One consequence of this, as will be shown throughout this paper, is that the longer lasting effects of the action on the women who participated, had more specifically to do with their activism about and for women and Lesbians than it had to do with their continued work as neighborhood or community organizers. The focus, at least in the reminiscences of the action, became less on the takeover of the building and the creation of a Women’s Center in and of themselves, and more on their symbolic meaning of empowerment for women. Castells' “rule” number two for urban social movements (that they be territorially defined) became less important, as “territory” became “networks.”
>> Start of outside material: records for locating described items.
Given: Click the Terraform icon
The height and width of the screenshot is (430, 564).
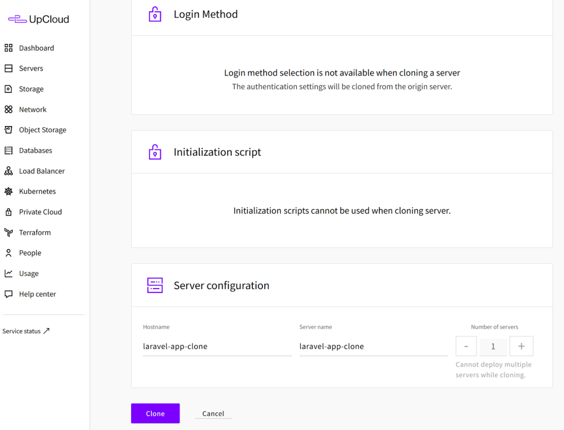Looking at the screenshot, I should (8, 232).
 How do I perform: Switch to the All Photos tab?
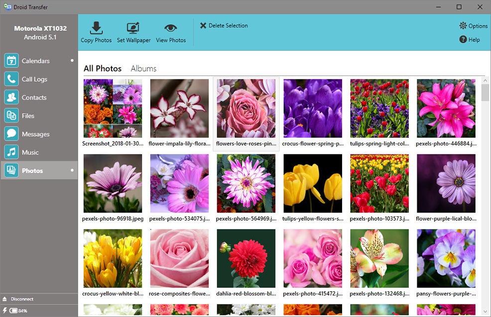[x=103, y=69]
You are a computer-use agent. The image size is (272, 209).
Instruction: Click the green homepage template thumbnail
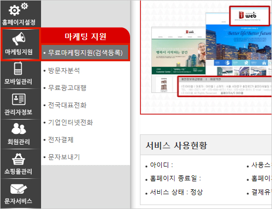[179, 60]
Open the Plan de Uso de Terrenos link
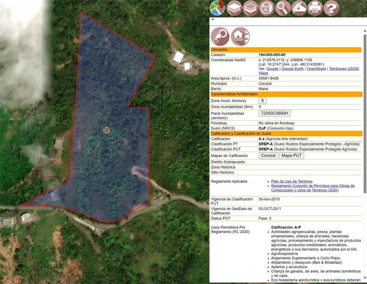Viewport: 367px width, 284px height. click(x=292, y=181)
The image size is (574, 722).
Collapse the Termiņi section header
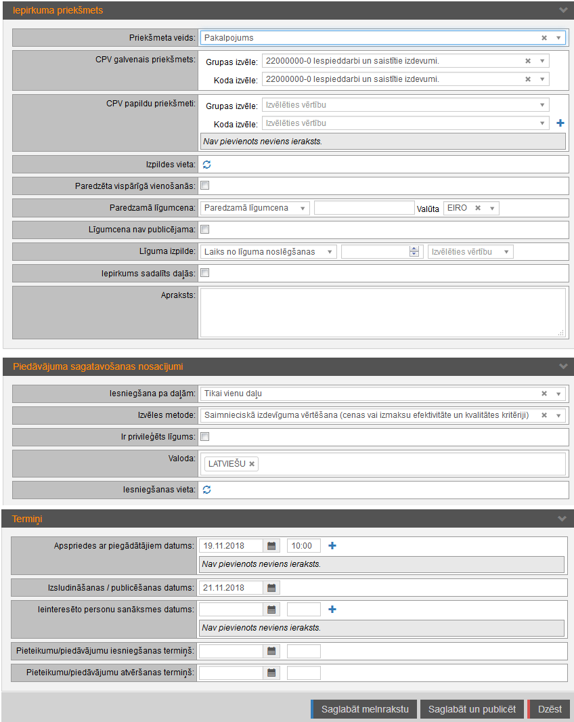coord(562,519)
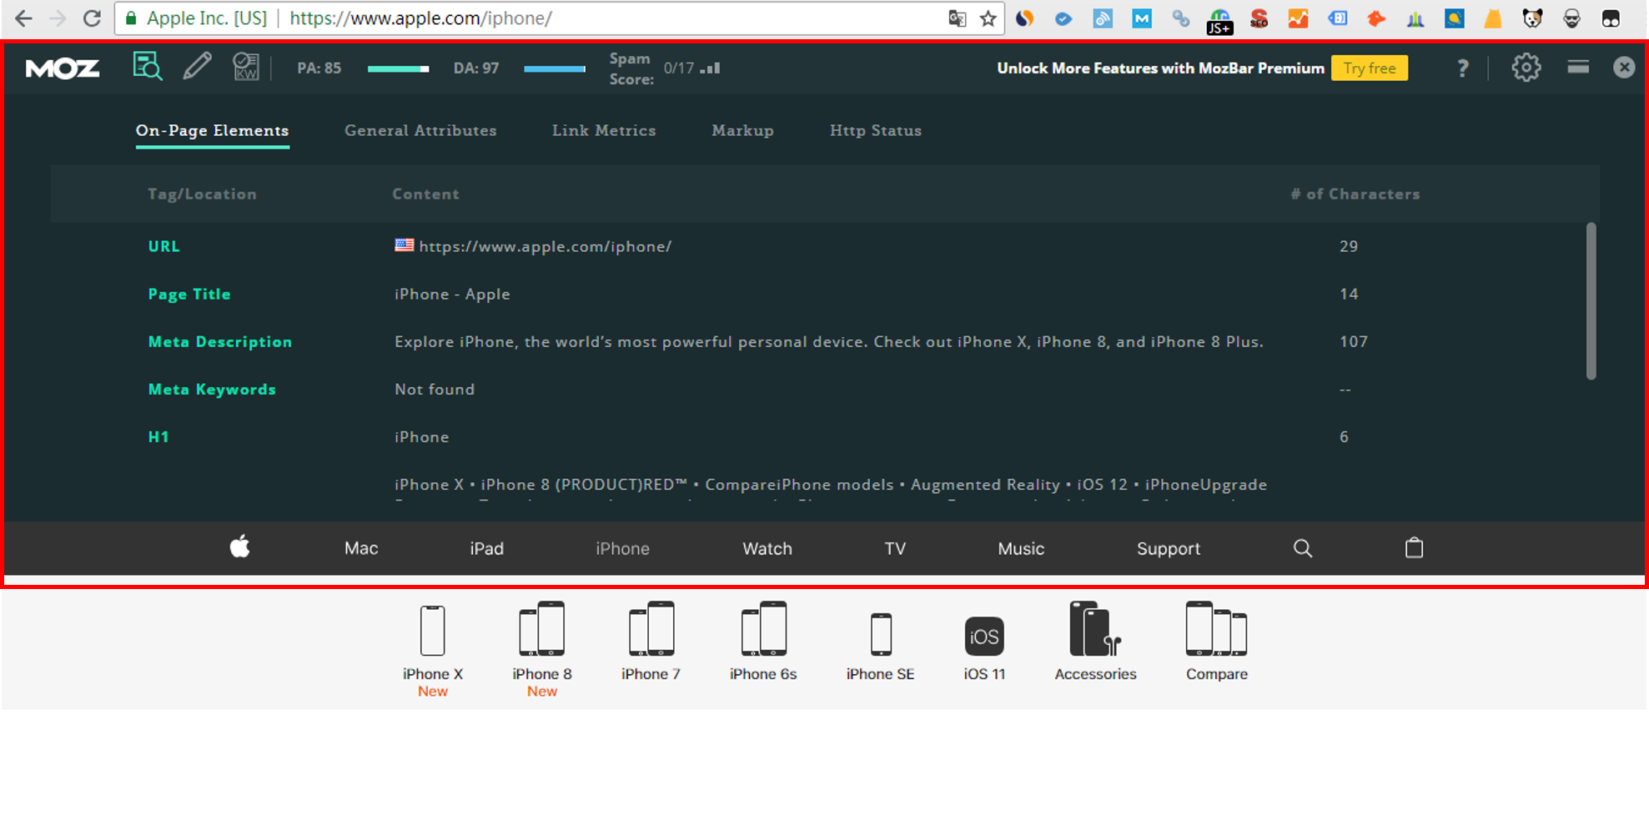Switch to the Link Metrics tab
This screenshot has width=1649, height=831.
(x=604, y=130)
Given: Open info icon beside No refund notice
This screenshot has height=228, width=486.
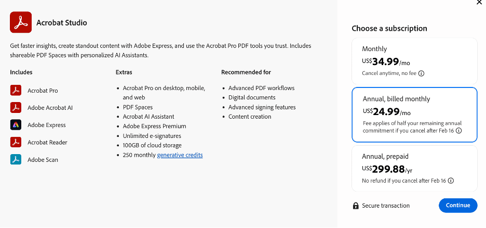Looking at the screenshot, I should (x=451, y=181).
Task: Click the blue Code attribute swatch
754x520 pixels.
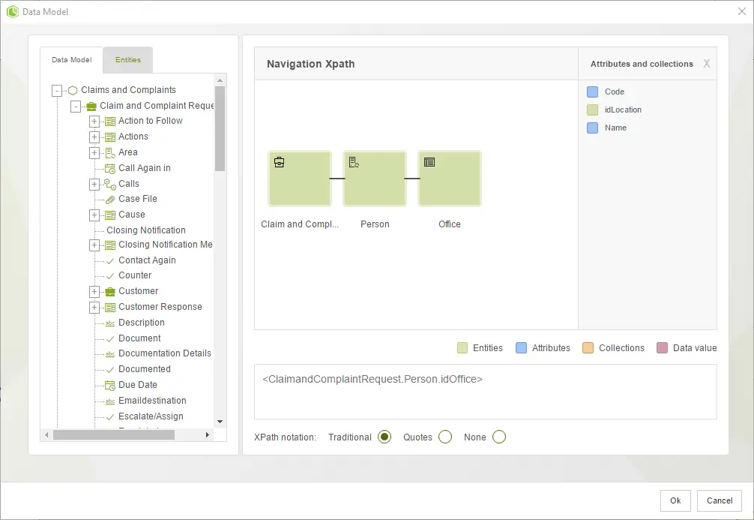Action: pos(592,92)
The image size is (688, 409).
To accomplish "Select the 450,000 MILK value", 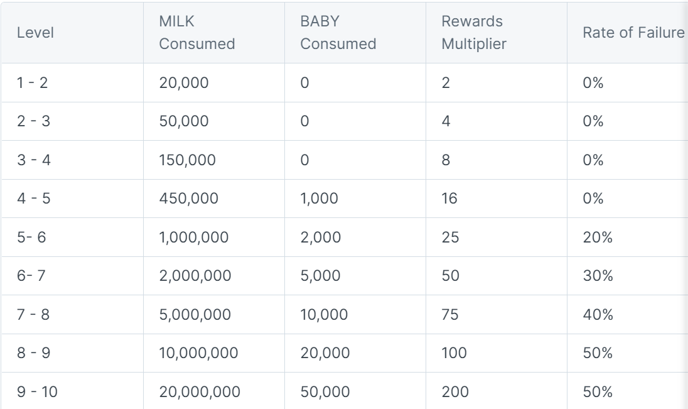I will (x=190, y=199).

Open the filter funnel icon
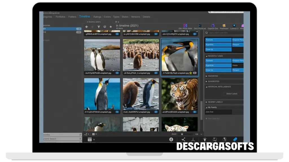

Although the mobilization itself lasted only twelve days, and although the women’s center they envisioned did not happen for long in that spot or in that form, the goals and ideals that brought the women there, and the ideas and inspiration that came from the activities and discussions during those days, transformed into other feminist and Lesbian projects lasting over the next decade.
Background, New York City
John Lindsay was the mayor of New York in 1971. The federal Model Cities program, begun in 1966 was still in effect. According to Susan and Norman Fainstein, Model Cities
“required coordinated planning of social services, intensive redevelopment of selected model neighborhoods, and participation of target area residents in policymaking. As was the case in the Poverty Program, most of the Model Cities agencies did not pursue militant strategies and made little attempt to mobilize their communities.” [viii]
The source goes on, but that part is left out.